Gonet acusa Mendonça do que sempre tolerou em Moraes

Ao pedir a anulação das provas contra Alexandre de Moraes (STF), alegando que tinham sido produzidas por atuação ilícita de André Mendonça (ministro do mesmo tribunal) como juiz e investigador ao mesmo tempo, o Procurador-Geral da República (PGR) Paulo Gonet entrou em contradição com sua conduta anterior nos inquéritos conduzidos pelo próprio Moraes, dizem advogados ouvidos pela Gazeta do Povo

A manifestação foi dirigida por Gonet ao próprio Mendonça na terça-feira (1º) nos autos da Pet 16.662, relacionada às investigações das fraudes financeiras envolvendo o banco Master e o seu dono, o banqueiro Daniel Vorcaro.

No dia 24 de agosto, Mendonça tinha requisitado à Polícia Federal (PF) informações atualizadas sobre o andamento das investigações, com pedido específico quanto à identificação dos interlocutores de Vorcaro nas mensagens interceptadas pela polícia. A PF acabou identificando o ministro Alexandre de Moraes como um dos interlocutores. O PGR, Paulo Gonet, também tem o nome citado nas mensagens alvo da investigação, apresentadas pela PF em resposta ao despacho de Mendonça. 

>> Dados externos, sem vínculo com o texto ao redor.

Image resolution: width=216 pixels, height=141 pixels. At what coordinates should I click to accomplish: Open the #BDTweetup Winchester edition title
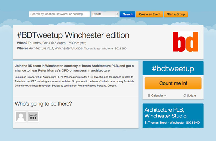click(73, 35)
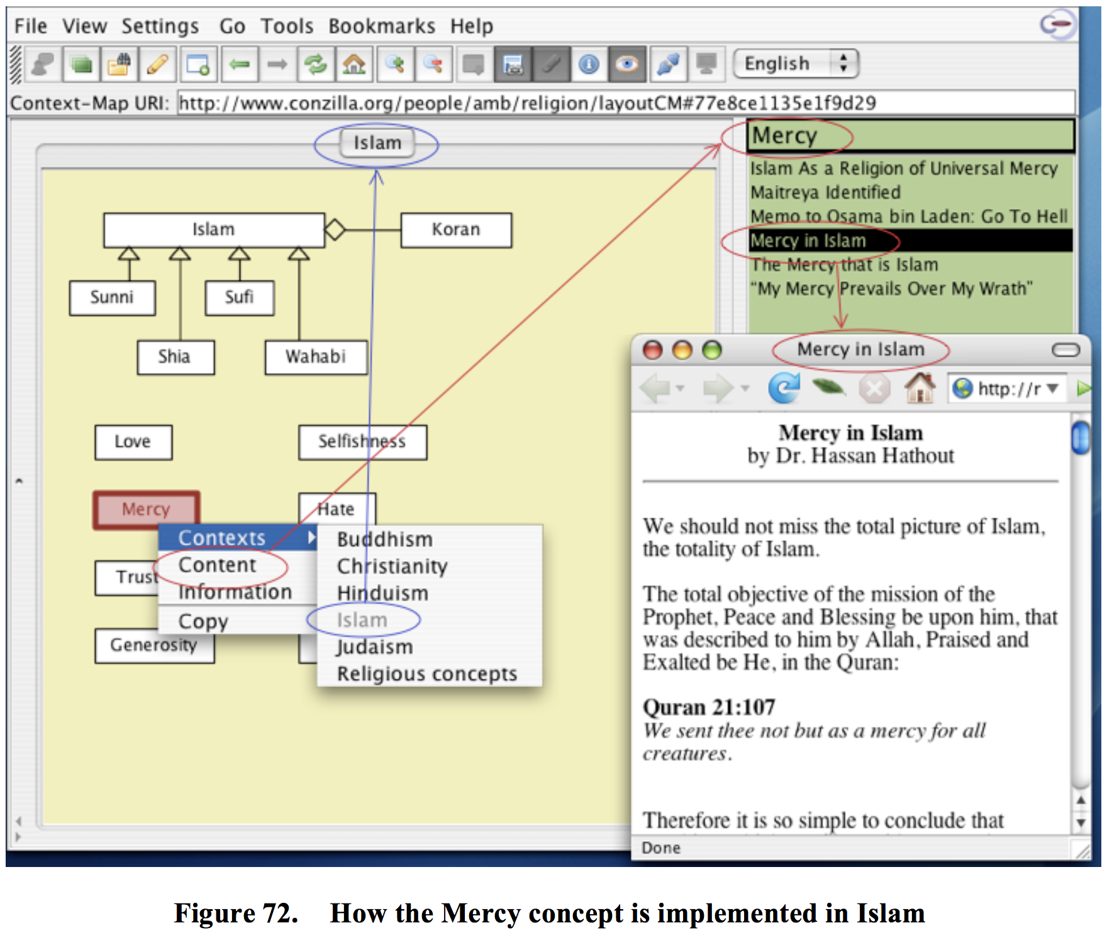Open the Bookmarks menu
The image size is (1107, 940).
(x=381, y=26)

“Ao juiz não cabe acusar, menos ainda ao juiz cabe realizar investigações pré-processuais”, escreveu Gonet nesta terça-feira (1º). O PGR advertiu que condutas judiciais do gênero podiam levar à anulação das investigações no STF: “Paradigmáticas decisões do Supremo Tribunal Federal não deixam dúvida de que a assunção pelo juiz de funções alheias às suas é causa de nulidade, que afeta os resultados da ação malsinada.”